Freedom of religion was first applied as a principle of government in the founding of the colony of Maryland, founded by the Catholic Lord Baltimore, in 1634.[31] Fifteen years later (1649) the Maryland Toleration Act, drafted by Lord Baltimore, provided: "No person or persons...shall from henceforth be any waies troubled, molested or discountenanced for or in respect of his or her religion nor in the free exercise thereof." The Maryland Toleration Act was repealed with the assistance of Protestant assemblymen and a new law barring Catholics from openly practicing their religion was passed.[32] In 1657, the Catholic Lord Baltimore regained control after making a deal with the colony's Protestants, and in 1658 the Act was again passed by the colonial assembly. This time, it would last more than thirty years, until 1692,[33] when after Maryland's Protestant Revolution of 1689, freedom of religion was again rescinded.[31][34] In addition in 1704, an Act was passed "to prevent the growth of Popery in this Province", preventing Catholics from holding political office.[34] Full religious toleration would not be restored in Maryland until the American Revolution, when Maryland's Charles Carroll of Carrollton signed the American Declaration of Independence.

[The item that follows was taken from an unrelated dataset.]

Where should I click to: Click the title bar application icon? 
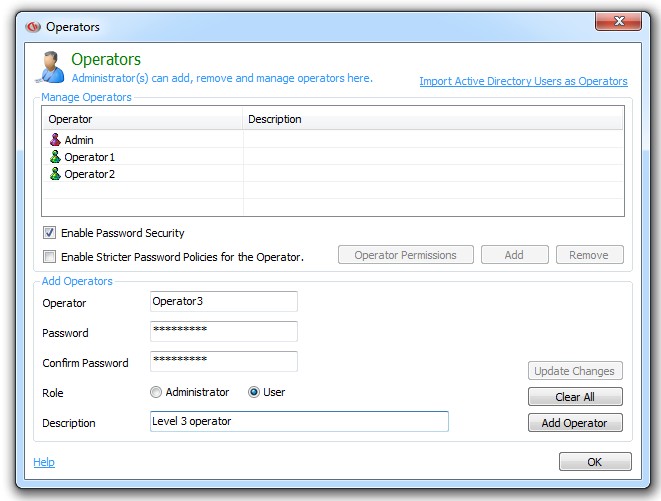pos(33,27)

Reiterating Maryland's earlier colonial legislation, the Virginia Statute for Religious Freedom, written in 1779 by Thomas Jefferson, proclaimed:
"[N]o man shall be compelled to frequent or support any religious worship, place, or ministry whatsoever, nor shall be enforced, restrained, molested, or burthened in his body or goods, nor shall otherwise suffer, on account of his religious opinions or belief; but that all men shall be free to profess, and by argument to maintain, their opinions in matters of religion, and that the same shall in no wise diminish, enlarge, or affect their civil capacities."

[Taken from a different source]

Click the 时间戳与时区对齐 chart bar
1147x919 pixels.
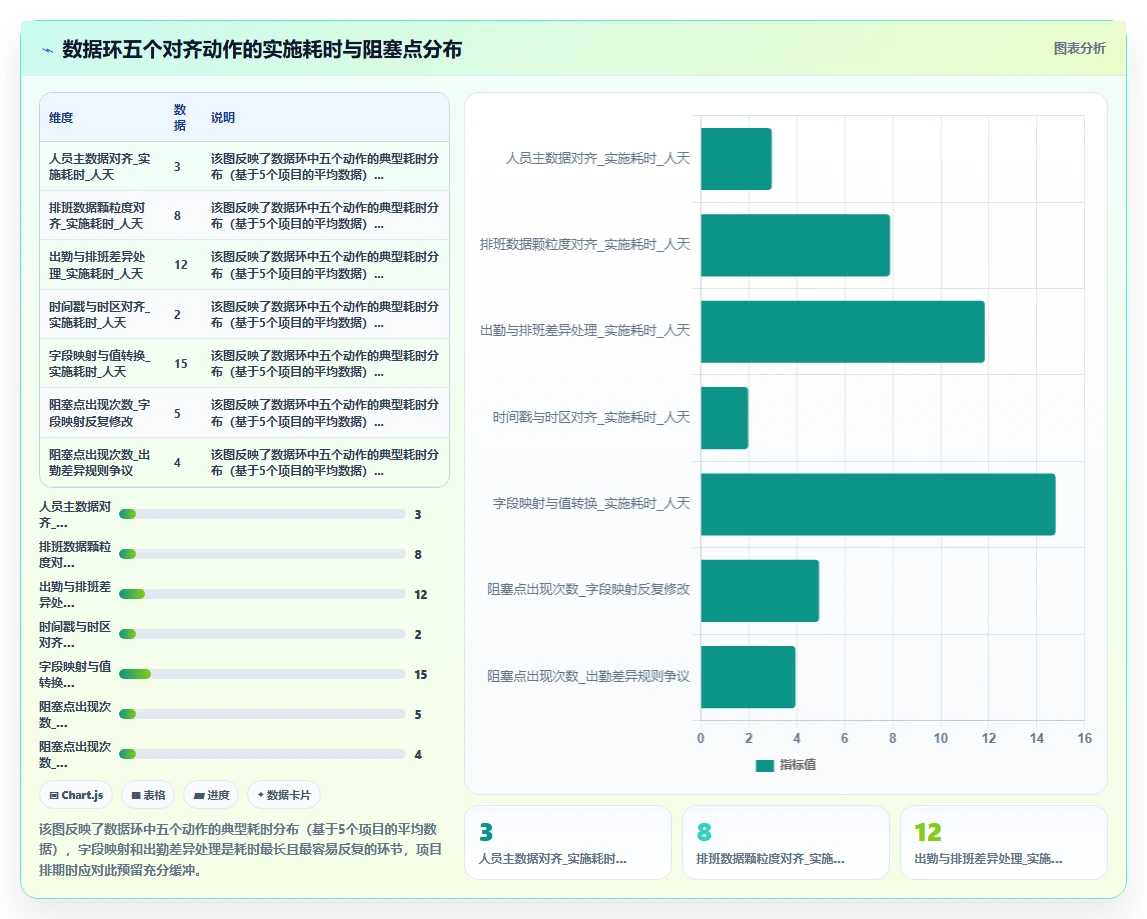pyautogui.click(x=724, y=418)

Those sentiments also found expression in the First Amendment of the national constitution, part of the United States' Bill of Rights:
"Congress shall make no law respecting an establishment of religion, or prohibiting the free exercise thereof..."

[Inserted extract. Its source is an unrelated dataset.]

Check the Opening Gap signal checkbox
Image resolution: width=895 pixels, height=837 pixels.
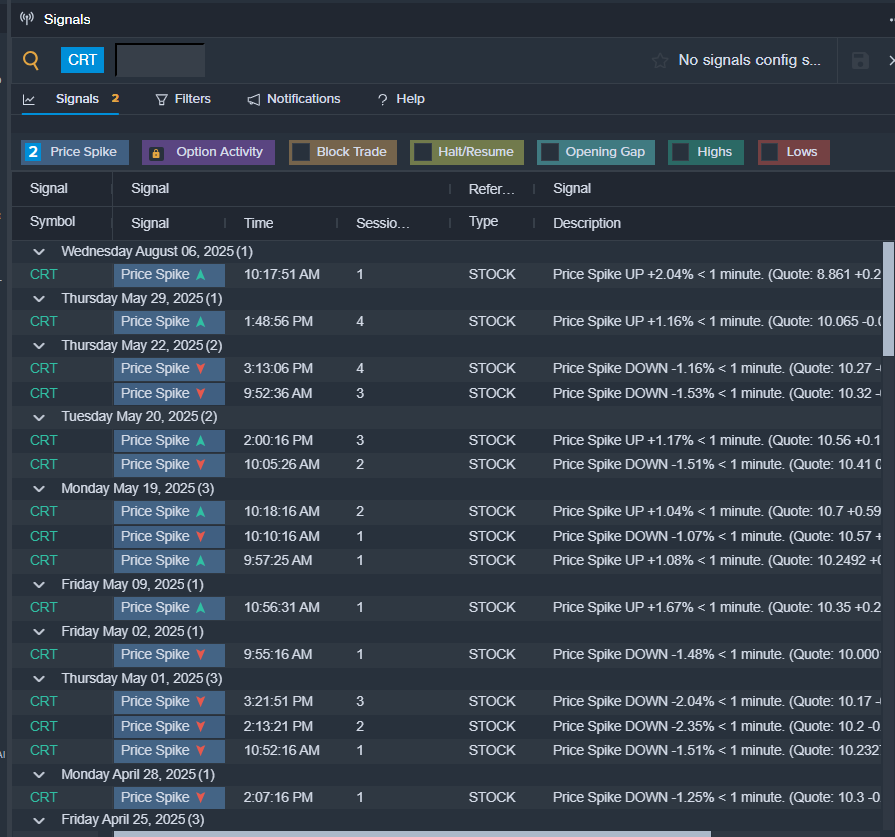coord(549,152)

The United States formally considers religious freedom in its foreign relations. The International Religious Freedom Act of 1998 established the United States Commission on International Religious Freedom which investigates the records of over 200 other nations with respect to religious freedom, and makes recommendations to submit nations with egregious records to ongoing scrutiny and possible economic sanctions. Many human rights organizations have urged the United States to be still more vigorous in imposing sanctions on countries that do not permit or tolerate religious freedom.
http://en.wikipedia.org/wiki/Religious_ ... ted_StatesNever said it was a christian nation.
Religion plays a big part in the USA's foundation like it or not.